» What the exercise asks:
Repeat each entry below without omitting a single word.

» Data to process:
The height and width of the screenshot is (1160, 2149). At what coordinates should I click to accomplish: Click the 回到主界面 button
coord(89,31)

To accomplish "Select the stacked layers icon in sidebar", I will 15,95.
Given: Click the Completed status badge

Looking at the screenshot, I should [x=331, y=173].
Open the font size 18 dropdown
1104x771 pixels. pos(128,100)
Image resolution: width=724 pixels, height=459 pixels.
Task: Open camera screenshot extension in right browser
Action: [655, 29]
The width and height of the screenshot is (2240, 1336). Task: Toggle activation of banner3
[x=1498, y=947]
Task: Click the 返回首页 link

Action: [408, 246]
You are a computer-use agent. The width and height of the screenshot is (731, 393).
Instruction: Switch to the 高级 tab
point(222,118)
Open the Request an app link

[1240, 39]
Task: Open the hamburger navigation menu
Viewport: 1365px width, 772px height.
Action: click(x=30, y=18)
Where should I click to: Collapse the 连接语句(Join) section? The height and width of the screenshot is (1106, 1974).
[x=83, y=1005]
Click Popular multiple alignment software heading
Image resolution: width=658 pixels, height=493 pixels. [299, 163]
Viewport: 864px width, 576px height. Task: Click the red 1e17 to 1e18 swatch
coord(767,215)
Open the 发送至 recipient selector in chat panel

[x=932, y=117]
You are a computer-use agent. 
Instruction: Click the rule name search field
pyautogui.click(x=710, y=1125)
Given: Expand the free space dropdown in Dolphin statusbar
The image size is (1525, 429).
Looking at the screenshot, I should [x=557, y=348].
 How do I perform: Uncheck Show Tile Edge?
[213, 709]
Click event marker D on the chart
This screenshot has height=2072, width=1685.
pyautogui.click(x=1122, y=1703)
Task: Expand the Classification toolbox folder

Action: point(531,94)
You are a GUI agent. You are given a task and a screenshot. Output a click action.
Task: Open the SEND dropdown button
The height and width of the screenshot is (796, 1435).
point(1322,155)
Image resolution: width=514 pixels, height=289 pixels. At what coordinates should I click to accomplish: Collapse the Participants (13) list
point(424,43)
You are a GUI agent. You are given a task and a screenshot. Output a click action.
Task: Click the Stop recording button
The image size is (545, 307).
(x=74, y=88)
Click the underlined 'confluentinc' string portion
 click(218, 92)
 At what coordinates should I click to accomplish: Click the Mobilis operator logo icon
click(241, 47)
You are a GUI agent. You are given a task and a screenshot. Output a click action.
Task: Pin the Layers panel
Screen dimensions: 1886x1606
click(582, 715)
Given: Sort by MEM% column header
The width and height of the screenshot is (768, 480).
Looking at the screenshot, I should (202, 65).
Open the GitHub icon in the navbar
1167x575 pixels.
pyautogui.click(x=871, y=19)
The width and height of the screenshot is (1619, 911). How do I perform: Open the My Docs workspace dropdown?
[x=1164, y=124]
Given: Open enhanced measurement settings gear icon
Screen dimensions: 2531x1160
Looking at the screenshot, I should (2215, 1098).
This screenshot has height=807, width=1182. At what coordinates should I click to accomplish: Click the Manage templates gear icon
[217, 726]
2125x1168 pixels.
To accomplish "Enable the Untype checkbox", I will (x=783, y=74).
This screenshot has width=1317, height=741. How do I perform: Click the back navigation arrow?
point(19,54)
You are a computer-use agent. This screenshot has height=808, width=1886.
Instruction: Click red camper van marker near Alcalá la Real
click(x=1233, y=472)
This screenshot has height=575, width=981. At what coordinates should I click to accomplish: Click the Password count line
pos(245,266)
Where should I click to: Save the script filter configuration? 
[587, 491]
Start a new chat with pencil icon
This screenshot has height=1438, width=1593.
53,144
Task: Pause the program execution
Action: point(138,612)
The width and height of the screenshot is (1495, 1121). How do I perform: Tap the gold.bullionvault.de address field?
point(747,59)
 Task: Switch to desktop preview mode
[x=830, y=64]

» Completed exercise:
The height and width of the screenshot is (1160, 2149). At what coordinates should I click to accomplish: Click the 回到主界面 button
coord(89,31)

To accomplish "Select the stacked layers icon in sidebar", I will 15,95.
Given: Click the Completed status badge

Looking at the screenshot, I should [x=331, y=173].
Open the font size 18 dropdown
1104x771 pixels. pos(128,100)
Image resolution: width=724 pixels, height=459 pixels.
Task: Open camera screenshot extension in right browser
Action: [655, 29]
The width and height of the screenshot is (2240, 1336). Task: Toggle activation of banner3
[x=1498, y=947]
Task: Click the 返回首页 link

Action: [408, 246]
You are a computer-use agent. The width and height of the screenshot is (731, 393).
Instruction: Switch to the 高级 tab
point(222,118)
Open the Request an app link

[1240, 39]
Task: Open the hamburger navigation menu
Viewport: 1365px width, 772px height.
Action: click(x=30, y=18)
Where should I click to: Collapse the 连接语句(Join) section? The height and width of the screenshot is (1106, 1974).
[x=83, y=1005]
Click Popular multiple alignment software heading
Image resolution: width=658 pixels, height=493 pixels. [299, 163]
Viewport: 864px width, 576px height. Task: Click the red 1e17 to 1e18 swatch
coord(767,215)
Open the 发送至 recipient selector in chat panel

[x=932, y=117]
You are a computer-use agent. 
Instruction: Click the rule name search field
pyautogui.click(x=710, y=1125)
Given: Expand the free space dropdown in Dolphin statusbar
The image size is (1525, 429).
Looking at the screenshot, I should [x=557, y=348].
 How do I perform: Uncheck Show Tile Edge?
[213, 709]
Click event marker D on the chart
This screenshot has height=2072, width=1685.
pyautogui.click(x=1122, y=1703)
Task: Expand the Classification toolbox folder

Action: point(531,94)
You are a GUI agent. You are given a task and a screenshot. Output a click action.
Task: Open the SEND dropdown button
The height and width of the screenshot is (796, 1435).
point(1322,155)
Image resolution: width=514 pixels, height=289 pixels. At what coordinates should I click to accomplish: Collapse the Participants (13) list
point(424,43)
You are a GUI agent. You are given a task and a screenshot. Output a click action.
Task: Click the Stop recording button
The image size is (545, 307).
(x=74, y=88)
Click the underlined 'confluentinc' string portion
 click(218, 92)
 At what coordinates should I click to accomplish: Click the Mobilis operator logo icon
click(241, 47)
You are a GUI agent. You are given a task and a screenshot. Output a click action.
Task: Pin the Layers panel
Screen dimensions: 1886x1606
click(582, 715)
Given: Sort by MEM% column header
The width and height of the screenshot is (768, 480).
Looking at the screenshot, I should (202, 65).
Open the GitHub icon in the navbar
1167x575 pixels.
pyautogui.click(x=871, y=19)
The width and height of the screenshot is (1619, 911). How do I perform: Open the My Docs workspace dropdown?
[x=1164, y=124]
Given: Open enhanced measurement settings gear icon
Screen dimensions: 2531x1160
Looking at the screenshot, I should (2215, 1098).
This screenshot has height=807, width=1182. At what coordinates should I click to accomplish: Click the Manage templates gear icon
[217, 726]
2125x1168 pixels.
To accomplish "Enable the Untype checkbox", I will (x=783, y=74).
This screenshot has width=1317, height=741. How do I perform: Click the back navigation arrow?
point(19,54)
You are a computer-use agent. This screenshot has height=808, width=1886.
Instruction: Click red camper van marker near Alcalá la Real
click(x=1233, y=472)
This screenshot has height=575, width=981. At what coordinates should I click to accomplish: Click the Password count line
pos(245,266)
Where should I click to: Save the script filter configuration? 
[587, 491]
Start a new chat with pencil icon
This screenshot has height=1438, width=1593.
53,144
Task: Pause the program execution
Action: point(138,612)
The width and height of the screenshot is (1495, 1121). How do I perform: Tap the gold.bullionvault.de address field?
point(747,59)
 Task: Switch to desktop preview mode
[x=830, y=64]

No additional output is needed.